No Access to Raw Cookies

The key to avoiding a session hijacking attempt is making sure the attacker can't access the session cookie, or cookies, your browser sends on each request. This can obviously be done by making sure all requests take place over an SSL connection. Unfortunately, you can't guarantee this won't happen since Safari extensions have no opportunity to intercept webpage requests before they occur. A user could easily type http://twitter.com into their address bar and SSL Everywhere couldn't stop the request.

The other option I pursued was having SSL Everywhere attempt to mark session cookies as secure since the browser will not send cookies marked as secure over a non-SSL connection. However, a Safari extension has no additional ability to manipulate cookies than normal JavaScript running on a page, meaning there is no way to read a cookie's path or expiration date for example. So, there's no way for the SSL Everywhere extension to simply mark a cookie as secure without having to guess at, or omit, other cookie information which may be important to the operation of the website.

No beforeload for favicons, Ajax Calls, or Stylesheet References

Apple was responsible for adding the beforeload event to Webkit. This gives scripts (and extensions) the ability to decide whether an external resource should be loaded or not. As stated in the Safari Extensions Development Guide,

Safari 5.0 and later (and other Webkit-based browsers) generates a "beforeload" event before loading each sub-resource belonging to a webpage. The "beforeload" event is generated before loading every script, iframe, image, or style sheet specified in the webpage, for example.

I was thrilled after reading those two sentences because it was exactly what I needed. That is, until I discovered there's no beforeload event fired when the browser requests a website's favicon, makes an Ajax request, or loads an image reference defined in a stylesheet. This leaves a loophole where I can't stop a non-secure favicon reference, Ajax call, or CSS image reference from exposing the session cookies I can't properly mark as secure.

src Attribute Can Not be Changed in beforeload Event Handlers

I ultimately wanted to have a beforeload event listener that would

1. inspect the source URL being requested
2. rewrite the source URL to a secure https: version if necessary
3. replace the resource's insecure reference with the secure https: URL
4. allow the loading of the resource to proceed with the new, secure URL

Following the above procedure results in the resource being requested with the SSL-secured URL as desired, but will not stop the original load with the original, insecure, URL. You just end up making two requests for the same resource; one over SSL, the other not. Again, another point of exposure for the cookies.

beforeload != before request

It turns out that all the effort described above to leverage the beforeload event was futile. Preventing a resource from loading, as described in Apple's example of blocking unwanted content, stops it from being inserted into the DOM, but does not prevent it from being requested by the browser anyway.

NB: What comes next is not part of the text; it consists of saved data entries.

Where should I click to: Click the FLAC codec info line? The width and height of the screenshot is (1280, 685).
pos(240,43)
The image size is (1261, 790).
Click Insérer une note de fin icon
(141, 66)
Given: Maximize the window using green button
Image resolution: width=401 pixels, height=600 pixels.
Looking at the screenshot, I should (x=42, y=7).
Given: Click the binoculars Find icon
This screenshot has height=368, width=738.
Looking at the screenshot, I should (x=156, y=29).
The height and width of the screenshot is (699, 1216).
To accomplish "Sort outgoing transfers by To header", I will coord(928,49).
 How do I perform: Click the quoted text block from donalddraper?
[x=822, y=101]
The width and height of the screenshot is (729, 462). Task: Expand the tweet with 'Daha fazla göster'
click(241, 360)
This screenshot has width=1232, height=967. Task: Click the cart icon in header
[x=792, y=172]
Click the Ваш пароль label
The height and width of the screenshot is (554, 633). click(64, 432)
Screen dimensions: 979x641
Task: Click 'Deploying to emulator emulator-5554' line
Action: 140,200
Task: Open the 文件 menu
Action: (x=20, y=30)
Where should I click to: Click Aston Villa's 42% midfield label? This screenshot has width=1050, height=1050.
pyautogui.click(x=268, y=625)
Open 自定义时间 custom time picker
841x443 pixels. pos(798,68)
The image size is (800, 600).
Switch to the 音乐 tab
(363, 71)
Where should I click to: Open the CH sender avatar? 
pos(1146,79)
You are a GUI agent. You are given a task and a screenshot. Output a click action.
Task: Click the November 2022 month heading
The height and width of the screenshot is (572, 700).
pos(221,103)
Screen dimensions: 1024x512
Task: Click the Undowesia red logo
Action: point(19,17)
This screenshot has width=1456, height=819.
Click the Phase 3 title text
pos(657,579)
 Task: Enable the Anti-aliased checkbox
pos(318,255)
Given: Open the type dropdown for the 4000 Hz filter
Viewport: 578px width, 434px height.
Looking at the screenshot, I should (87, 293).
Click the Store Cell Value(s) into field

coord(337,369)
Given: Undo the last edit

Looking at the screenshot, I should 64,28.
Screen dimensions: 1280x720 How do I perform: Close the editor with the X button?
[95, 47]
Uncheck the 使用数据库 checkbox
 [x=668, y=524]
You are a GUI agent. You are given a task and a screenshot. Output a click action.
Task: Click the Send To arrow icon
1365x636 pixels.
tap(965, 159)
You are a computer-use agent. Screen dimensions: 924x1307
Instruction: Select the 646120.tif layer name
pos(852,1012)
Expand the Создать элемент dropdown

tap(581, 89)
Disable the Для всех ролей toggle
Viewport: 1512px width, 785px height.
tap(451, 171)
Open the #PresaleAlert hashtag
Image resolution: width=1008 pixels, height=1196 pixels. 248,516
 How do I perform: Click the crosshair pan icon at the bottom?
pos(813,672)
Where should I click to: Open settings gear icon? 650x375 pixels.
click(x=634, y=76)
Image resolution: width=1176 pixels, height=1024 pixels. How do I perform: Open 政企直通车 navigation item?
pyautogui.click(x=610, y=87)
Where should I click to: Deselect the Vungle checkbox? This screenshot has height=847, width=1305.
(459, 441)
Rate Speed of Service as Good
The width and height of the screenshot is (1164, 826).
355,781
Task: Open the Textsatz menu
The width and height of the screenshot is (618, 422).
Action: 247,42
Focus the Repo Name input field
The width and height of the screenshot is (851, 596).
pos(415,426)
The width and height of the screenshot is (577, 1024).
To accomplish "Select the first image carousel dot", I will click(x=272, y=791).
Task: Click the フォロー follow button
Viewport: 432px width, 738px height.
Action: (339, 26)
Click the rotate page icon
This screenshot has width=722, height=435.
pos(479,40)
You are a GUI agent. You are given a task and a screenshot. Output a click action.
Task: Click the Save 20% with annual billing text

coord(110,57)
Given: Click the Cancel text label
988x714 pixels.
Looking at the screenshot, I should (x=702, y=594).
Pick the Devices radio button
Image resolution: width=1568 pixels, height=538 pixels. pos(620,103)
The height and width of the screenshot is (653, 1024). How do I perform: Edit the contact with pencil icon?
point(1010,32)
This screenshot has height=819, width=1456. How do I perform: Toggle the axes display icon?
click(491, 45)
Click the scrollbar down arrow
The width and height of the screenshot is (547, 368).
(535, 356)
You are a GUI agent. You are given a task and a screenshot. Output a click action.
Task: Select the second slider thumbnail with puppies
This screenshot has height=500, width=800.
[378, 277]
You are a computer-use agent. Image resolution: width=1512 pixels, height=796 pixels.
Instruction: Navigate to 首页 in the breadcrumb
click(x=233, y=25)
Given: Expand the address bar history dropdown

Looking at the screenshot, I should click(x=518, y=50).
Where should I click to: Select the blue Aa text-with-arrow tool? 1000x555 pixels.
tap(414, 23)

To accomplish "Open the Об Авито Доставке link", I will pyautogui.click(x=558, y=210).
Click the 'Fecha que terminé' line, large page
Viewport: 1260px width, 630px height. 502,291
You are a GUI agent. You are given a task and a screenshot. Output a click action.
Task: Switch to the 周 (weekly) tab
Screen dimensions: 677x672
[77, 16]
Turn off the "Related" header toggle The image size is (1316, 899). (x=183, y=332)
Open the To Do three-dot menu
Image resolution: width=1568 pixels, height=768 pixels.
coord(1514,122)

Apple's example documentation states

If your script responds to a "beforeload" event by calling event.preventDefault(), the pending sub-resource is not loaded. This is a useful technique for blocking ads...

Should I have really expected that "the pending sub-resource is not loaded" doesn't imply that it's not requested? Perhaps I wasn't sharp enough to catch that nuance, but once again the cookies are exposed.

Host Page Prototypes Can Not be Changed

When I discovered the beforeload event doesn't fire on Ajax requests, I decided to try to override the XMLHttpRequest open method and rewrite any insecure URLs to a secure version before yielding to the original open implementation. What I found was that you can't modify the prototypes of the page your start or end scripts are being injected into.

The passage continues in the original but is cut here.